*** Extracted information ***

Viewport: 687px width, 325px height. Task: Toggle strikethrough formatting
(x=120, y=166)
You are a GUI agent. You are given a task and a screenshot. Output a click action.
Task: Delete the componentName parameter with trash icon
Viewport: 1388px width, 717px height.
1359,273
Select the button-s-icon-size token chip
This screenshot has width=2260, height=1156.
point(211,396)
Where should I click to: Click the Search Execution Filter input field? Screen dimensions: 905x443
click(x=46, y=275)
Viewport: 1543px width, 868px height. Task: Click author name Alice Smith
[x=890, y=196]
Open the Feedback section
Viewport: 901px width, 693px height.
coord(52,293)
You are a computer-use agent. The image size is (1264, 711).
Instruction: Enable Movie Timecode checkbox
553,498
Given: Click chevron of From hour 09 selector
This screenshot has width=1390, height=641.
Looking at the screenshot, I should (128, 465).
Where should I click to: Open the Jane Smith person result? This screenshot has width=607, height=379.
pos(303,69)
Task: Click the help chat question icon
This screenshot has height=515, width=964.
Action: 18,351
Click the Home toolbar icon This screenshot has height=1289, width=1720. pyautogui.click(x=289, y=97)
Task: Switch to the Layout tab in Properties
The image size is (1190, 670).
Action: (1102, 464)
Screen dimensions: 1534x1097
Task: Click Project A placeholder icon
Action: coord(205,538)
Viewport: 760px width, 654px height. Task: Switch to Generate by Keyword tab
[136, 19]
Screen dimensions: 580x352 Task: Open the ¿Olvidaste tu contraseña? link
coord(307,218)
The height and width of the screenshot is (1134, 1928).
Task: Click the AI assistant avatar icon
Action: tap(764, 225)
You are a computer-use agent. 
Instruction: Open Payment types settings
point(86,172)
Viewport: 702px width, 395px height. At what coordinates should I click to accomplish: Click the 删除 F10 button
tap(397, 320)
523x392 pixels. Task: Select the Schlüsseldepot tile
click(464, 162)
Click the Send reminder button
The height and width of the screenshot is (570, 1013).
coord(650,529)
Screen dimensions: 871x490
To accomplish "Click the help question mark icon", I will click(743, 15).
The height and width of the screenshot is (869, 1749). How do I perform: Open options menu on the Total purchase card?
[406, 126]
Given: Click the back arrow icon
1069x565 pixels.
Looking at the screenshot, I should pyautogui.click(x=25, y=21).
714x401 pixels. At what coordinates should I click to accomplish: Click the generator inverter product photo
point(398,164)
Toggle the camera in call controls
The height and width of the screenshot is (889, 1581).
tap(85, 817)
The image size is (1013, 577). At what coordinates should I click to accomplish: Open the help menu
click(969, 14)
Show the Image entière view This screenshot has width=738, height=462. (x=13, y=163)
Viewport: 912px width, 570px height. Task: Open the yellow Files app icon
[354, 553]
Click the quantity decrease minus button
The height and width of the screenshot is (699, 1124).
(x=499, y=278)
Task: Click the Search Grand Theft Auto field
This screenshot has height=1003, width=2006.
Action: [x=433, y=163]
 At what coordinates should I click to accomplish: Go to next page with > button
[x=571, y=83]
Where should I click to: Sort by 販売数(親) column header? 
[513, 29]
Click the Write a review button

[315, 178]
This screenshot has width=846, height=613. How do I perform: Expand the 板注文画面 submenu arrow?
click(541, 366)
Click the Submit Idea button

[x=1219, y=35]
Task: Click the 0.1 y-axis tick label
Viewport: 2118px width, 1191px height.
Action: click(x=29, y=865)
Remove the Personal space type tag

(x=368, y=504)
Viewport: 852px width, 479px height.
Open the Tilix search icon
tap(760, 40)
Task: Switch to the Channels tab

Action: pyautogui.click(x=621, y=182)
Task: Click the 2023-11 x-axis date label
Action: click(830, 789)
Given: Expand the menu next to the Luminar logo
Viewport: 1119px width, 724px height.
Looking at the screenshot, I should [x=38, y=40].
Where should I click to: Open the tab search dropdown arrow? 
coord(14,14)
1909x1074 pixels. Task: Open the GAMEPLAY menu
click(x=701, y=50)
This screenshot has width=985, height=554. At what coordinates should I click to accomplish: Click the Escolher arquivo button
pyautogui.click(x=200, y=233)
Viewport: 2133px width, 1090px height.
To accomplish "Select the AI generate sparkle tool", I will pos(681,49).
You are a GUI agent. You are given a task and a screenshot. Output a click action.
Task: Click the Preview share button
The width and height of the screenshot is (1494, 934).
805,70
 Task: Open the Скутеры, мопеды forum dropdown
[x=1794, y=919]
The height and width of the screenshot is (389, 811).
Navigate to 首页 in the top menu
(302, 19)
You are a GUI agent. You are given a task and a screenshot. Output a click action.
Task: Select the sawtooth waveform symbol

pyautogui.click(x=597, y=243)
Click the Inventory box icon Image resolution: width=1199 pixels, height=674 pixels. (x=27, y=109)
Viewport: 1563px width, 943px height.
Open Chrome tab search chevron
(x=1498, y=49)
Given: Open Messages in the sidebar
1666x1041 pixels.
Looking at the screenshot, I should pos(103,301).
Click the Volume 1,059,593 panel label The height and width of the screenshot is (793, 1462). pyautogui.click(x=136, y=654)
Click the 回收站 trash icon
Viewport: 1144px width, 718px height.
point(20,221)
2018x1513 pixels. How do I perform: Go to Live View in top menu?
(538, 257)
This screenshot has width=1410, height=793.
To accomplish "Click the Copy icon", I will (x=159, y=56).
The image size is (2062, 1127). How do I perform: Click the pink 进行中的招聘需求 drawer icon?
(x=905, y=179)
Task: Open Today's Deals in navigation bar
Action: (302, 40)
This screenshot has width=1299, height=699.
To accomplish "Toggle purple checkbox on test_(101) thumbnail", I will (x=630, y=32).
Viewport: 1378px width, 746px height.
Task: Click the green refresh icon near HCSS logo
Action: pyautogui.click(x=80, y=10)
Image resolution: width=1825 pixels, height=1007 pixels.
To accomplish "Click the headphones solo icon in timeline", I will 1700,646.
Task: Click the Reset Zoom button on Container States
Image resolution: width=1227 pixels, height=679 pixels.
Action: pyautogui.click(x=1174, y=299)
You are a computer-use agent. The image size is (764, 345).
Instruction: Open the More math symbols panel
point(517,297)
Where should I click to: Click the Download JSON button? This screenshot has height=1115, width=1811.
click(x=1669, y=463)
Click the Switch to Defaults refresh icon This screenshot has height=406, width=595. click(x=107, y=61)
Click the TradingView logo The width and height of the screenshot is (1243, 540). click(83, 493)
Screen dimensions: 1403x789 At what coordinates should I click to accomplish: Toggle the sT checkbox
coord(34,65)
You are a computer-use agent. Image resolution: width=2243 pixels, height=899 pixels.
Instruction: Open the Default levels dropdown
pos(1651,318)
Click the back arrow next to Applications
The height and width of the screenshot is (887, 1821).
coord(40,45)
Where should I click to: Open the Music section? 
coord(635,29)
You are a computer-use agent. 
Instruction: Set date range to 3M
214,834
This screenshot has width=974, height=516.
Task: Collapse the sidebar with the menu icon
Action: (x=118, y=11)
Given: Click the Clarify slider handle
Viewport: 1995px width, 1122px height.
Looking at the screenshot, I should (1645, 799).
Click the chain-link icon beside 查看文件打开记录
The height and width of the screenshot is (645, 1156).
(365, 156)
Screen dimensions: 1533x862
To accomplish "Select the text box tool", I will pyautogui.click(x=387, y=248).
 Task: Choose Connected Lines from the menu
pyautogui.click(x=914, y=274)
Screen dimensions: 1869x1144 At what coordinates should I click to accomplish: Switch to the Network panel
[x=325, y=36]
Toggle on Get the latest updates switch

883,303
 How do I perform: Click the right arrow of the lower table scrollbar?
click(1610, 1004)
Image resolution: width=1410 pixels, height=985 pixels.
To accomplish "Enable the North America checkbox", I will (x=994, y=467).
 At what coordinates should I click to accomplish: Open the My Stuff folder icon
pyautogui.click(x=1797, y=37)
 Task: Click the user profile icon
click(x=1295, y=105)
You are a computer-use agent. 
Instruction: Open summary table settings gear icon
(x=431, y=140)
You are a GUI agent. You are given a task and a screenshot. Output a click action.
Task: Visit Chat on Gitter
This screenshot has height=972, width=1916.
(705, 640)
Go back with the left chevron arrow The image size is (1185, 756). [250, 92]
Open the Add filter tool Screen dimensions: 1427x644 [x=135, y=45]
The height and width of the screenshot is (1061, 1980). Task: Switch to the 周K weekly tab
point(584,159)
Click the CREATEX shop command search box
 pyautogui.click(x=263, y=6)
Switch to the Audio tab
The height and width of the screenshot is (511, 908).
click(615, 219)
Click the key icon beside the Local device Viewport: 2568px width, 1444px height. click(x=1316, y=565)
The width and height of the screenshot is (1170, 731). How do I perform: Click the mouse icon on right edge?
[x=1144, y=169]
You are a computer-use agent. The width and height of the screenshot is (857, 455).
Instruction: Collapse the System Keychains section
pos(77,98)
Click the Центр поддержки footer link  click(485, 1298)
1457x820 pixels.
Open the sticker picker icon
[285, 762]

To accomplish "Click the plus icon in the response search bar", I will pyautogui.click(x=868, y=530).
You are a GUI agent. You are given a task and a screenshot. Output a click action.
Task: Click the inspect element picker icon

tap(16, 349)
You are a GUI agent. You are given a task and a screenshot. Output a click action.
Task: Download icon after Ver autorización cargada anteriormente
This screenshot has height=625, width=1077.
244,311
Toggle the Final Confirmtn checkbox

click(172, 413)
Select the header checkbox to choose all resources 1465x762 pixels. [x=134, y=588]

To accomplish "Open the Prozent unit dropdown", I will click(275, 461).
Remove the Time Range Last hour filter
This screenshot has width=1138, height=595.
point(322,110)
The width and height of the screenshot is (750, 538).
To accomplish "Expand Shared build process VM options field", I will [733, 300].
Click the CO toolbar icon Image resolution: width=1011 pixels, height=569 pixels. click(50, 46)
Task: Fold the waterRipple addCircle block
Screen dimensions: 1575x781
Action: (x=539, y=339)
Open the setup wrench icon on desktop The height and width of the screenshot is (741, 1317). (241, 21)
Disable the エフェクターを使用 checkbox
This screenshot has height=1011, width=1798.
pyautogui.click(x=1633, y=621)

*** End of Extracted information ***

» Problem:
All lines of the records containing "question" should be shown.

» Task response:
Task: Click the help chat question icon
To accomplish "Click the help question mark icon", I will click(743, 15).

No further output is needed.